We saw lots of Hoopoes during our two week expedition to Menorca. Hang on, let me rephrase that a little. We heard many a Hoopoe; probably several dozen. We saw less - five or six individuals on a typical day.

"Click the pics" to see Hoopoe action.

Hoopoe 

The Hoopoe’s “oop,oop,oop,oop” call carries many a mile over the quiet landscape of Menorca. But this mainly shy bird often calls from the cover of a copse, a dry stone wall or the corner of a distant building. For an apparently highly visible bird with a funky hairdo the Hoopoe can be difficult to spot. Its striking but basically sandy-brown plumage blends well with the dry landscape while the black & white wing pattern and the bird’s erratic butterfly flight allows the bird to dissolve into the dappled light of a Menorca day. 

Hoopoe 

The Hoopoe is very common in Menorca where it occupies a wide variety of habitats: vineyards, gardens, parks, woodland and agricultural situations. In fact anywhere that will hold a dark cavity in which they can raise a family. 

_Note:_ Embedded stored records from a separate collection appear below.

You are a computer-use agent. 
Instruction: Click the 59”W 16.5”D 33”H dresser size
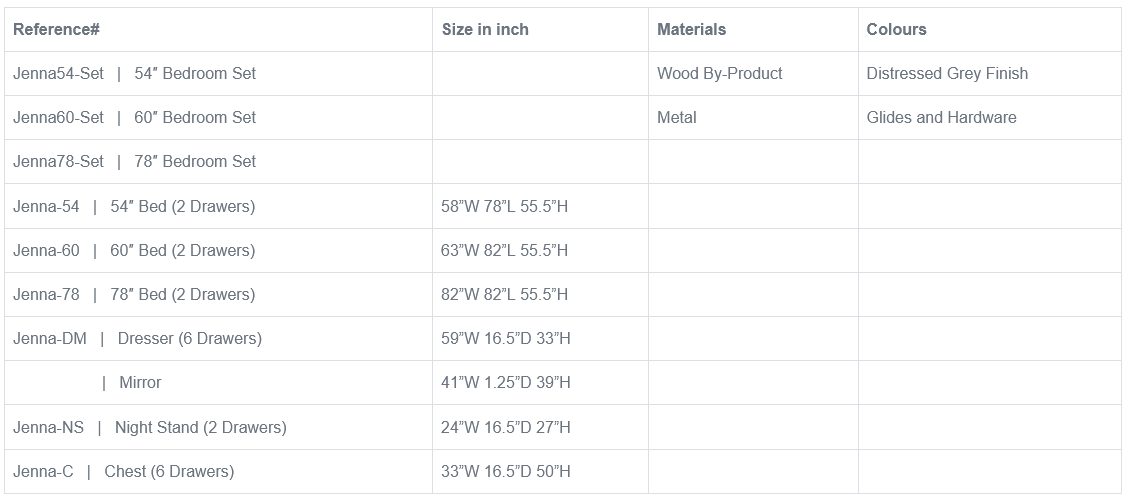[x=505, y=338]
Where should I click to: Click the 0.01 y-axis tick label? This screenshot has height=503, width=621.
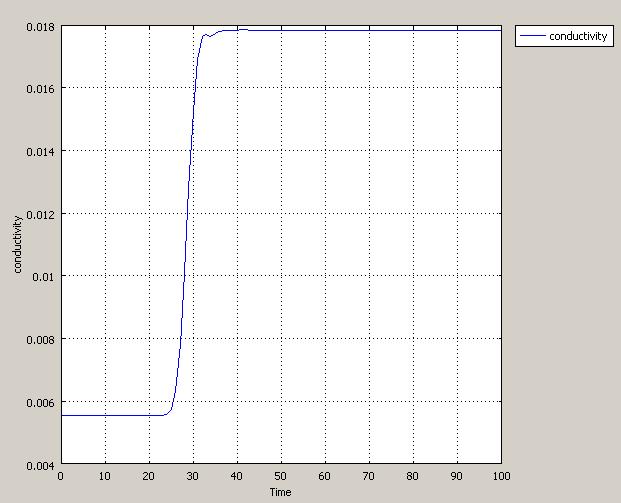coord(46,277)
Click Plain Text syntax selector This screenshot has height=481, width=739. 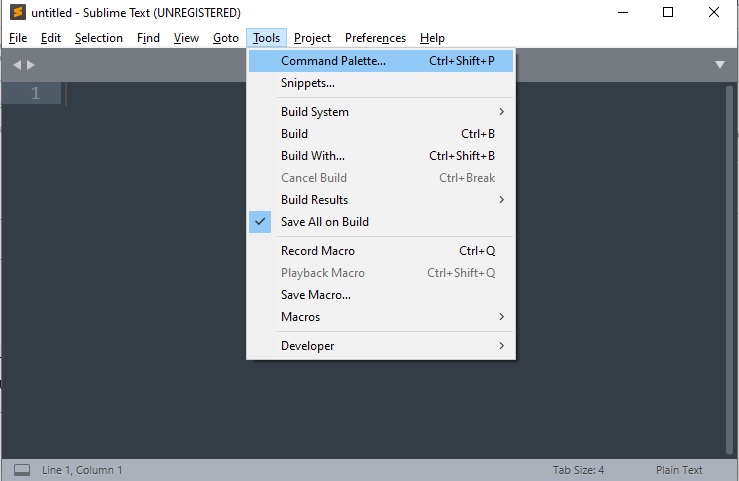point(679,470)
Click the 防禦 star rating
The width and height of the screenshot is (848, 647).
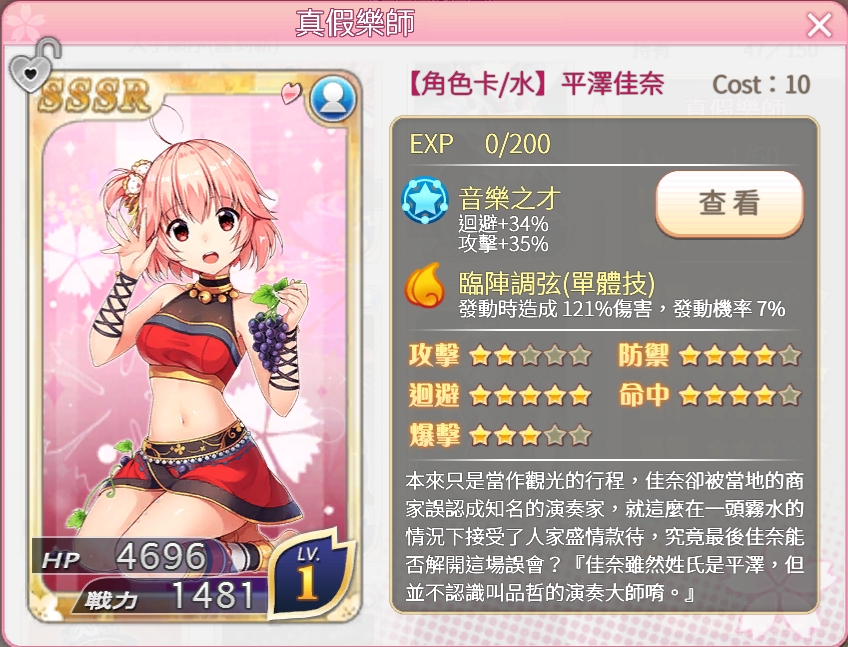point(739,356)
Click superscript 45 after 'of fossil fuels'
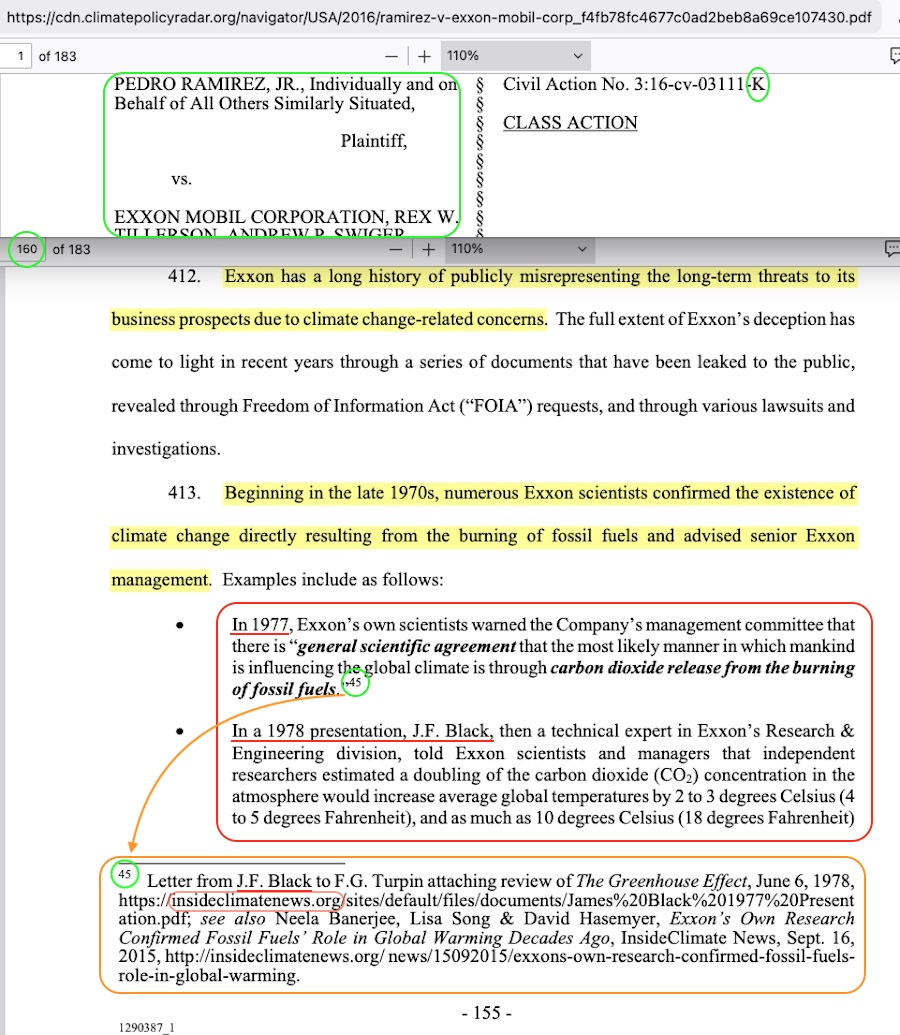The height and width of the screenshot is (1035, 900). click(353, 683)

The stink from a Hoopoe nest is legendary. The female secretes a substance of foul odour from the uropygial gland. This liquid smells like rotten meat. Due to the unpleasant smell, most predators stay away from the nest. On the other hand, insects, the Hoopoe's food, will be attracted but may find themselves to be the next Hoopoe meal. 

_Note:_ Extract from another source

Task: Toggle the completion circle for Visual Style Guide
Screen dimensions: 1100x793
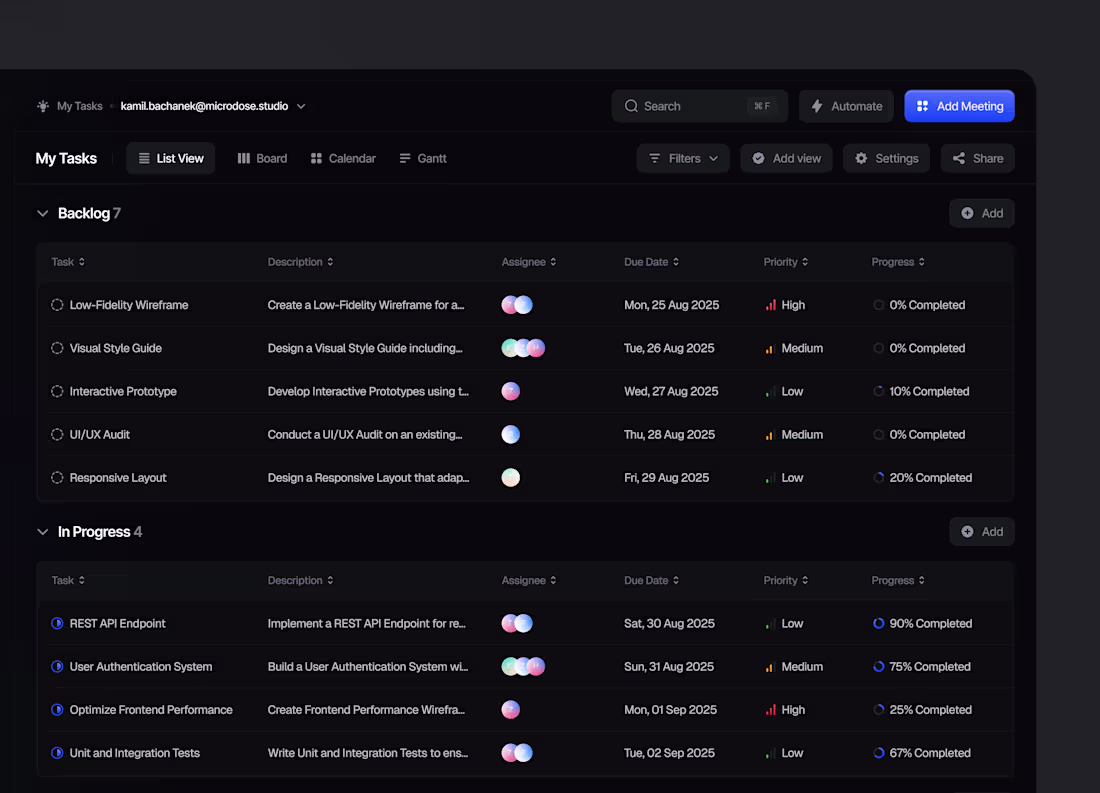Action: pos(57,348)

I didn’t test out the smelly nest theory when I found a nesting pair during the first week of our holiday as it was a hands and knees job. The nest site was an inch or two from the ground with the danger of rubbing my nose into soil and debris from the unkempt surroundings. 

Hoopoe 

Hoopoe 

Initially I thought that the adults were feeding only tiny young as they carried quite small morsels of food into the lump of pre-cast concrete with a handy cavity. Mostly the adults took items through the hole and left quickly, but on occasions the slightly smaller female stayed in to brood the chick(s). One food item seemed to be favoured, a small, red spherical creature that appeared to be a spider or bug. On other occasions it was definitely spiders of one sort or another. 

Hoopoe 

Hoopoe

Hoopoe 

Hoopoe 

Hoopoe 

May 18th was our flight home day. So on the late afternoon of the 17th I left Sue packing and drove for a last look and check of the Hoopoe’s nest. I was glad I did because after a while and soon after the female departed the nest, a younger head appeared at the hole.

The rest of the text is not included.